If we were to look at a picture of this year’s Best Actor Oscar winner embracing last year’s, the vibe would be slightly different. Casey Affleck and Leonardo DiCaprio are, ahem, a little more seasoned. DiCaprio was awarded his first Oscar aged 41, and so was Casey Affleck. And although Affleck won for what was probably the highest profile role of his career, DiCaprio won on his fifth Oscar nomination.
Those facts neatly sum up an ongoing bias in the Academy Awards: more young women win the Best Actress award than young men win the Best Actor award. Indeed, as American journalist Kyle Buchanan pointed out last night, seven women in their twenties have won the Best Actress Oscar since 2000; just one man in his twenties (Adrien Brody) has won the Best Actor Oscar ever, in the entire history of the awards.
As portrayed in the instant-classic Amy Schumer sketch, women can only play love interests up until a certain point and are often paired with men decades older
Very often, a glamorous starlet is awarded an Oscar for what is deemed to be her first worthy or edgy role. Remember a 26-year-old Gwyneth Paltrow clutching her award for Shakespeare In Love or 28-year-old Charlize Theron winning for Monster? More recently, Jennifer Lawrence was 22 when she won for Silver Linings Playbook and a 29-year-old Natalie Portman picked up the gong for Black Swan.

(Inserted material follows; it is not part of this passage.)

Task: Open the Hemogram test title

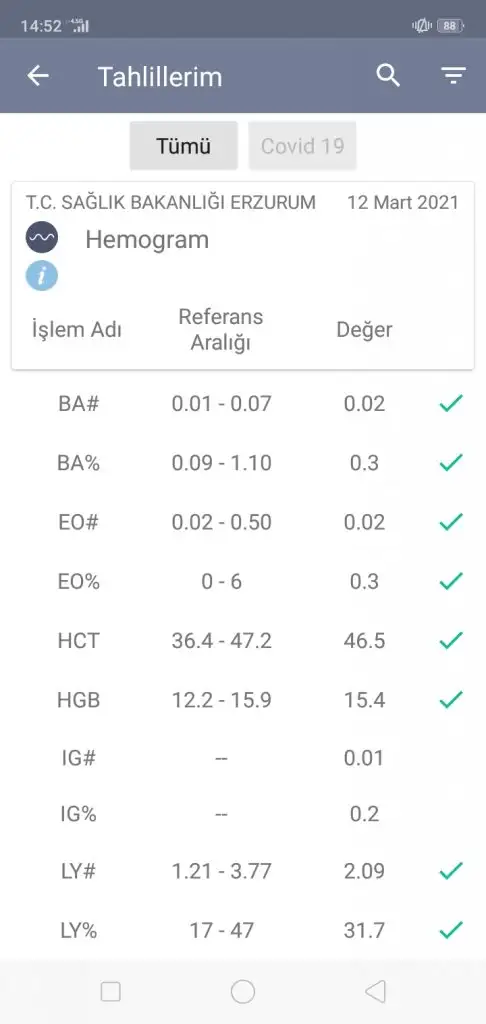Action: [x=147, y=240]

Of course, there are plenty of exceptions– Meryl Streep won her most recent Oscar aged 62, Julianne Moore won in 2015 aged 54 – but the incidence of twentysomething women winning compared to men is notable.

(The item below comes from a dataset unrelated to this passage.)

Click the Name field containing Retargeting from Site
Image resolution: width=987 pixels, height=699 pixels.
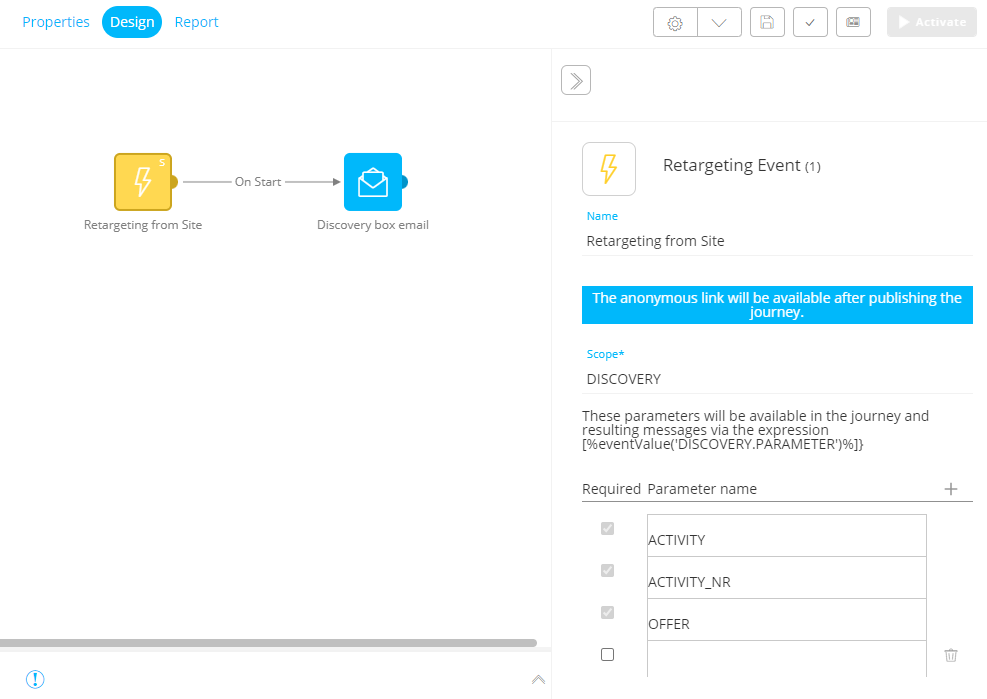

It’s easy to see how and why it happens. We prize youth in women – above almost everything else – so a beautiful young woman appearing in a lead role is destined to create lots of buzz. And don’t for a minute think that buzz isn’t the most important factor (above talent, yes) when it comes to winning an Academy Award. When Emma Stone beat Ruth Negga (35), Isabelle Huppert (63), Natalie Portman (35) and Meryl Streep (67) last night, she represented shiny, sparkly youth and alluring, buzzy freshness. (Also: Portman and Streep already have Oscars so it’s less exciting to award them another one.)
Another key factor in explaining why so many twentysomething women get Best Actress nods in comparison to men is the so-called fuckable age situation and Hollywood’s ongoing ageism and sexism. As portrayed in the instant-classic Amy Schumer sketch, women can only play love interests up until a certain point and are often paired with men decades older. Emma Stone is 28; Ryan Gosling, who played her love interest in La La Land and was nominated for the Best Actor award, is 36. At no point in the film was this (modest-by-Hollywood-standards) age gap remarked upon. But when twentysomething women are so consistently cast opposite men in their thirties, forties, fifties and beyond, of course there is going to be a skew in the ages at which stars receive major awards.

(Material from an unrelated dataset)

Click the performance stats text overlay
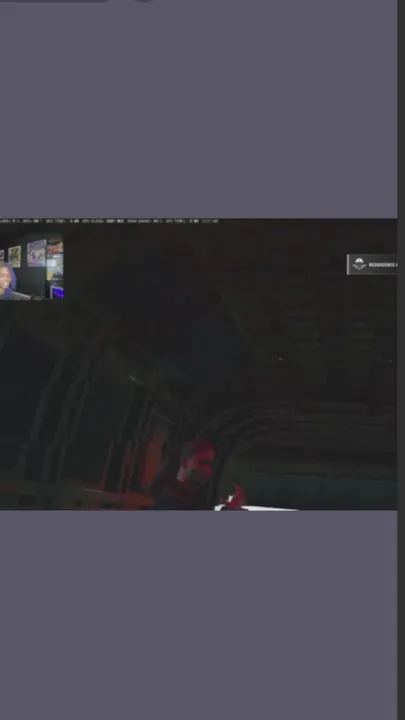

Perhaps what's most noteworthy about the women’s-age issue in relation to this year's Academy Awards is the fact that while Emma Stone took home the Best Actress Oscar, 51-year-old Viola Davis took home Best Supporting Actress for her role in Fences. Many were quick to point out that Davis’s Fences role didn’t seem very supporting but it was considered – apparently by Davis herself and the film company Paramount – that she was more likely to win Best Supporting Actress and so they campaigned along those lines. It’s worth pondering what that says about how we value women of colour and women past 30.
Emma Stone and Brie Larson are talented actresses who won Academy Awards for their roles in highly respected films, but isn’t it interesting that women’s glittery beauty still dazzles while men’s determined grit gets awarded?